By James Tabafunda
Northwest Asian Weekly
Raldi Formantes fights poverty.
He designs highly imaginative and habitable places around the world, some reflect hope to the world’s poorest people and those seeking a more prosperous future.
Formantes, 53, of Redmond, likes the Benjamin Franklin saying, “If you fail to plan, you are planning to fail” as a guiding truth.
A design principal at Seattle-based Callison, he was one of five ARCADIS professionals chosen to donate their expertise to a humanitarian mission to the Philippines called Shelter. ARCADIS is Callison’s parent company and a leading global natural and built asset design and consultancy firm.
Formantes said about his selection two months ago, “I was excited because I realized that I would professionally be able to actually have an impact and give back to a more meaningful cause. And as architects, our work is basically building better environments so poverty is a natural target and focus for us to help.”
Shelter is a partnership between ARCADIS and UN-Habitat, the United Nations Program for Human Settlements.
The ARCADIS team was made up of experts from the Philippines, Chile, Netherlands, Australia, and the U.S.
Its task was to help develop Iloilo, Silay, and Cagayan de Oro into more sustainable cities. Each member, he says, brought “much needed input to local leaders with the hope of bringing a huge positive impact on their growth plans.”
At its first stop, Josh Pauw, Formantes’ teammate from Hyder Consulting in Melbourne, Australia, blogged that Formantes presented urban design options “that will work for Iloilo City and its people.”
In Silay, Formantes recalls a five-minute break during the three-day workshop in which local government officials provided snacks and, to his surprise, a performance by a group of young musicians. He said, “You might call it a gift because they knew we’re also there to give them something so it was a very beautiful exchange.”
Bert Smolders, Shelter program manager and the sixth team member, said about Formantes, “Having lived in the U.S. for years but born and raised in the Philippines, he combined knowledge and understanding of two cultures and languages.”
“This made him the perfect team member for the Shelter team to the Philippines for the UN-Habitat ASUS (Achieving Sustainable Urban Development) mission in March (14-26) 2015.”
Born in Manila, Philippines in 1962, Formantes grew up inspired by the paintings of an elderly artist who was a neighbor.
“Growing up in the Philippines, you see a lot of poverty.

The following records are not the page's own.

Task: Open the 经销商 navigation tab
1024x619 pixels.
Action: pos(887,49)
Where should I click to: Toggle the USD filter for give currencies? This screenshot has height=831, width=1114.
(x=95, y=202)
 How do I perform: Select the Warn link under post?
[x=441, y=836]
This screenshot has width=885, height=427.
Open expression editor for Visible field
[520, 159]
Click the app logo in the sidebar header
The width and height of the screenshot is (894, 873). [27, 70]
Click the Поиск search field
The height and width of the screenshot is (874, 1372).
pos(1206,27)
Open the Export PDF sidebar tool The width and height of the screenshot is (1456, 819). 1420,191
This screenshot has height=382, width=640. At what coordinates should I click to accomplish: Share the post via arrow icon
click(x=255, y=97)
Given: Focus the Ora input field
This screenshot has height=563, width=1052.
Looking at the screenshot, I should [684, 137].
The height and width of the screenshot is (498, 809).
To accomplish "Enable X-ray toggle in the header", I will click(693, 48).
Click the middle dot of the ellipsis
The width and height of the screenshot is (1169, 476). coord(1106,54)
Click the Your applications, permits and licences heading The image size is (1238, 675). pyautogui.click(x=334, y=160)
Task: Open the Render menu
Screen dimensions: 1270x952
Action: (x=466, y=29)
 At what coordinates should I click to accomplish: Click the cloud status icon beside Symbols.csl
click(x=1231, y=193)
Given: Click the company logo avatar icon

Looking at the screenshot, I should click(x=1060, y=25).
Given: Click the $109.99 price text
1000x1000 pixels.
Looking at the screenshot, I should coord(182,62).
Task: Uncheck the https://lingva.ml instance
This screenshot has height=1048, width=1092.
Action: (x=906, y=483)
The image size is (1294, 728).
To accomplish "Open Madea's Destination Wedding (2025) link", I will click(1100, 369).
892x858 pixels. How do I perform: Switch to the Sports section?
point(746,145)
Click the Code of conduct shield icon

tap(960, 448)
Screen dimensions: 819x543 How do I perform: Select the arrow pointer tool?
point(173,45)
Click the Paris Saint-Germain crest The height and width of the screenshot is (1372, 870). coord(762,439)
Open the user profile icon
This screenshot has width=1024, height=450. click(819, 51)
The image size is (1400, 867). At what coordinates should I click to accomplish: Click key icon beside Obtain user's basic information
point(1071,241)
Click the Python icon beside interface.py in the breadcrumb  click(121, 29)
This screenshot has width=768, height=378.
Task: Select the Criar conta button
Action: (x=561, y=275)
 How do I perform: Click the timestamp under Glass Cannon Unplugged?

You always dream about beautifying places, wonderful, much better places you want to see. So I think that’s how my interest in architecture came about,” he said.
“I think that (poverty) basically shapes you because you have a natural connection, and you empathize with the people’s hardship and suffering.”
In 1983 Formantes received his bachelor’s in architectural studies from the University of Santo Tomas in Manila.
He worked as a design executive at the architectural and engineering company Wong & Ouyang Ltd., in Hong Kong from 1987 to 1993.
Before Hong Kong returned to Chinese rule in 1997, he said, “A lot of people were leaving Hong Kong, so I was one of those people. I wanted a better future for my children.”
“We left in the early 90s to start planning our move to the U.S. Me and my wife [Lou Carangal Formantes], and I had two children [Miel and Andy].”
He earned two master’s degrees in 1997, one in civil engineering and the other in architecture from the University of Illinois at Urbana-Champaign. After receiving them, he said, “I wanted to go back to Hong Kong,” and laughed. “And apply what I just gained.”
Because the July 1997-January 1998 financial crisis hit much of Asia and “a lot of the projects were all drying up,” he decided not to go.
Formantes started at global architecture and design firm Callison in 1998 as a senior designer.
He participated in several large-scale, mixed-use urban projects including Bay Street at International Plaza in Tampa, Fla., Manhattan Village in Manhattan Beach, Calif., and City Creek Center in Salt Lake City, Utah.
After several promotions throughout his 17 years at Callison, he said, “I enjoy doing my work so … when the China market exploded, I was part of that. I think it’s natural that you actually get rewarded for those efforts.”
“If you can actually come up with a way to alleviate and help through your planning skill or architectural skill, this is an idealistic notion of what architecture is,” Formantes said.